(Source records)
● ● ● ● ● ● ●
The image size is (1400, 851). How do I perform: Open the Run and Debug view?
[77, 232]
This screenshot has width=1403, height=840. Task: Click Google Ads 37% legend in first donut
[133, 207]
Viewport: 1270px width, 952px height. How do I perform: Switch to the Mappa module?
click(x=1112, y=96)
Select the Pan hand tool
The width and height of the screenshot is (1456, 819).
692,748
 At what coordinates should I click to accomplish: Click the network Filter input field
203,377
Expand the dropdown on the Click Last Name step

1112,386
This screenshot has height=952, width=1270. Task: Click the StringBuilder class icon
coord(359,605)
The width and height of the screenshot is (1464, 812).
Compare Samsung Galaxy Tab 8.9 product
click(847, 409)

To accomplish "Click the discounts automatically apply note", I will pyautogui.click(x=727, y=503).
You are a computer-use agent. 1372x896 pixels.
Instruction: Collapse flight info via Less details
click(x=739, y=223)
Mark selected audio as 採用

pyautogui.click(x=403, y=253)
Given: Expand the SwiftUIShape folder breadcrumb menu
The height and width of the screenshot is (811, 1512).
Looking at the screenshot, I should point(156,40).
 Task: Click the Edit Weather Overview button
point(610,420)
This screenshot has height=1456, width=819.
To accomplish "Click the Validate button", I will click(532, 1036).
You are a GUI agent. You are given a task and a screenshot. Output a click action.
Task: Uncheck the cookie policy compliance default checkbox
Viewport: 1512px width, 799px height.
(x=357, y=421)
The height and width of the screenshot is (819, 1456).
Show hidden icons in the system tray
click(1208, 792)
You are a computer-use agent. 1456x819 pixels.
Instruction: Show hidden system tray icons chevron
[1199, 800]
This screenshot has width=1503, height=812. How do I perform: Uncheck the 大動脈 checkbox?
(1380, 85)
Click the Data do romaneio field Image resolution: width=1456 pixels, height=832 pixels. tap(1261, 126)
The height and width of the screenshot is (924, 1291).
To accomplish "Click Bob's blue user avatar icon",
● ● ● ● ● ● ●
» Activity: Wherever a line in the data above holds the word "pixels", copy that line.

» Answer to this task:
You are a computer-use agent. 1372x896 pixels.
You are a computer-use agent. 1456x819 pixels.
Click the Data do romaneio field Image resolution: width=1456 pixels, height=832 pixels. tap(1261, 126)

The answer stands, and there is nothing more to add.